Word and item position data
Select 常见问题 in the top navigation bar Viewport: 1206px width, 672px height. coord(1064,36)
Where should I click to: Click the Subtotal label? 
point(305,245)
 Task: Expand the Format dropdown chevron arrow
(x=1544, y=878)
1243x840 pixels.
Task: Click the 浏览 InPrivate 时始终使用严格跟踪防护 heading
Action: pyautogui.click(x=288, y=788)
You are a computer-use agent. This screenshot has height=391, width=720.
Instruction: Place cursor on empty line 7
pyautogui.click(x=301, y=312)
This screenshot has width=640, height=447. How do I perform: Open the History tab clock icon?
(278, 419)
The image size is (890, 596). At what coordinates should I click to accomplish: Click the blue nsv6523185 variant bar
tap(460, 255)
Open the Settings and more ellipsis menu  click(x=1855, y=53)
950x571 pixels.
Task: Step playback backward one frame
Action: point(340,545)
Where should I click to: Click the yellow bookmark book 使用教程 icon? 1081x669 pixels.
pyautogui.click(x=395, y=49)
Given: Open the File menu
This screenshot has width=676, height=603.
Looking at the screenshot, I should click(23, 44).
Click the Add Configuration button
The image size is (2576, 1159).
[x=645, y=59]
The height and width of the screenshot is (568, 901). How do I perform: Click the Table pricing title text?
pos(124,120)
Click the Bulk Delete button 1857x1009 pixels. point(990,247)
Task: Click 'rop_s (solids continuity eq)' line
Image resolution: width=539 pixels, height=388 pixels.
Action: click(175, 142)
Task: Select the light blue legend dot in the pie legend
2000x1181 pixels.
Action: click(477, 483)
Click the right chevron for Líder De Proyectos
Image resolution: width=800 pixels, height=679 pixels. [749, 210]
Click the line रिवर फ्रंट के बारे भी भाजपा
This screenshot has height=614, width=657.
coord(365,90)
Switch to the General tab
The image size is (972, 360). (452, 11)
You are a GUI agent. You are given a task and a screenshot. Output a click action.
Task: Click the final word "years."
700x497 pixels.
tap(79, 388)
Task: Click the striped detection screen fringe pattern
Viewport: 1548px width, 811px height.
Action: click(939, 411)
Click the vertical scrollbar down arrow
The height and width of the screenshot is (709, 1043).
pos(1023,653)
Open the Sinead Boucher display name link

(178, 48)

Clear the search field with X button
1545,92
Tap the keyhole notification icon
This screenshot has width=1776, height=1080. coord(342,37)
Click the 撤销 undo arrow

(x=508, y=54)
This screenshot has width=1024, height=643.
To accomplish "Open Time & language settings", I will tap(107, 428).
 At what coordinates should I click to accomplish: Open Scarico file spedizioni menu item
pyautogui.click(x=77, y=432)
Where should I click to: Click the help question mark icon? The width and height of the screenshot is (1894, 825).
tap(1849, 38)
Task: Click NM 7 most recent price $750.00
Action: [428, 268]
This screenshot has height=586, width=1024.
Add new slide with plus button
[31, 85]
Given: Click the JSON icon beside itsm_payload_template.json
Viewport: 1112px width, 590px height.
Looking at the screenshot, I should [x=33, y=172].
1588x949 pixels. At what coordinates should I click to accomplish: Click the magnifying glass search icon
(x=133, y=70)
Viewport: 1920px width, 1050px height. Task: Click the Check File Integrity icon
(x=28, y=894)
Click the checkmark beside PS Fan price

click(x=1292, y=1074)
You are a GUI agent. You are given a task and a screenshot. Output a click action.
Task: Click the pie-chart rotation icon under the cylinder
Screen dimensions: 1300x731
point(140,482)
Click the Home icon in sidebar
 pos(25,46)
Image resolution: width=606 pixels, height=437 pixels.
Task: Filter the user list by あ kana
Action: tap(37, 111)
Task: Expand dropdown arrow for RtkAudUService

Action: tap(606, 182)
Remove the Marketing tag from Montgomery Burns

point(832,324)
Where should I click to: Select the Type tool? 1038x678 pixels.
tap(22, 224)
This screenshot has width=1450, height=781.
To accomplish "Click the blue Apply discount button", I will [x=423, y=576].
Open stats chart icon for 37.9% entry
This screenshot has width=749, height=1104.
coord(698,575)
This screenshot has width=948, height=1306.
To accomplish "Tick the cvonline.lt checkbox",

Work instructions
Swap "Where should I click to" for "Where do I click to" everywhere in the data, leaving everything else as it is.

Finished answer
Select 常见问题 in the top navigation bar Viewport: 1206px width, 672px height. coord(1064,36)
Where do I click to: Click the Subtotal label? 
point(305,245)
 Task: Expand the Format dropdown chevron arrow
(x=1544, y=878)
1243x840 pixels.
Task: Click the 浏览 InPrivate 时始终使用严格跟踪防护 heading
Action: pyautogui.click(x=288, y=788)
You are a computer-use agent. This screenshot has height=391, width=720.
Instruction: Place cursor on empty line 7
pyautogui.click(x=301, y=312)
This screenshot has width=640, height=447. How do I perform: Open the History tab clock icon?
(278, 419)
The image size is (890, 596). At what coordinates should I click to accomplish: Click the blue nsv6523185 variant bar
tap(460, 255)
Open the Settings and more ellipsis menu  click(x=1855, y=53)
950x571 pixels.
Task: Step playback backward one frame
Action: point(340,545)
Where do I click to: Click the yellow bookmark book 使用教程 icon? 1081x669 pixels.
pyautogui.click(x=395, y=49)
Given: Open the File menu
This screenshot has width=676, height=603.
Looking at the screenshot, I should click(23, 44).
Click the Add Configuration button
The image size is (2576, 1159).
[x=645, y=59]
The height and width of the screenshot is (568, 901). How do I perform: Click the Table pricing title text?
pos(124,120)
Click the Bulk Delete button 1857x1009 pixels. point(990,247)
Task: Click 'rop_s (solids continuity eq)' line
Image resolution: width=539 pixels, height=388 pixels.
Action: click(175, 142)
Task: Select the light blue legend dot in the pie legend
2000x1181 pixels.
Action: click(477, 483)
Click the right chevron for Líder De Proyectos
Image resolution: width=800 pixels, height=679 pixels. [749, 210]
Click the line रिवर फ्रंट के बारे भी भाजपा
This screenshot has height=614, width=657.
coord(365,90)
Switch to the General tab
The image size is (972, 360). (452, 11)
You are a GUI agent. You are given a task and a screenshot. Output a click action.
Task: Click the final word "years."
700x497 pixels.
tap(79, 388)
Task: Click the striped detection screen fringe pattern
Viewport: 1548px width, 811px height.
Action: click(939, 411)
Click the vertical scrollbar down arrow
The height and width of the screenshot is (709, 1043).
pos(1023,653)
Open the Sinead Boucher display name link

(178, 48)

Clear the search field with X button
1545,92
Tap the keyhole notification icon
This screenshot has width=1776, height=1080. coord(342,37)
Click the 撤销 undo arrow

(x=508, y=54)
This screenshot has width=1024, height=643.
To accomplish "Open Time & language settings", I will tap(107, 428).
 At what coordinates should I click to accomplish: Open Scarico file spedizioni menu item
pyautogui.click(x=77, y=432)
Where do I click to: Click the help question mark icon? The width and height of the screenshot is (1894, 825).
tap(1849, 38)
Task: Click NM 7 most recent price $750.00
Action: [428, 268]
This screenshot has height=586, width=1024.
Add new slide with plus button
[31, 85]
Given: Click the JSON icon beside itsm_payload_template.json
Viewport: 1112px width, 590px height.
Looking at the screenshot, I should [x=33, y=172].
1588x949 pixels. At what coordinates should I click to accomplish: Click the magnifying glass search icon
(x=133, y=70)
Viewport: 1920px width, 1050px height. Task: Click the Check File Integrity icon
(x=28, y=894)
Click the checkmark beside PS Fan price

click(x=1292, y=1074)
You are a GUI agent. You are given a task and a screenshot. Output a click action.
Task: Click the pie-chart rotation icon under the cylinder
Screen dimensions: 1300x731
point(140,482)
Click the Home icon in sidebar
 pos(25,46)
Image resolution: width=606 pixels, height=437 pixels.
Task: Filter the user list by あ kana
Action: tap(37, 111)
Task: Expand dropdown arrow for RtkAudUService

Action: tap(606, 182)
Remove the Marketing tag from Montgomery Burns

point(832,324)
Where do I click to: Select the Type tool? 1038x678 pixels.
tap(22, 224)
This screenshot has width=1450, height=781.
To accomplish "Click the blue Apply discount button", I will [x=423, y=576].
Open stats chart icon for 37.9% entry
This screenshot has width=749, height=1104.
coord(698,575)
This screenshot has width=948, height=1306.
To accomplish "Tick the cvonline.lt checkbox",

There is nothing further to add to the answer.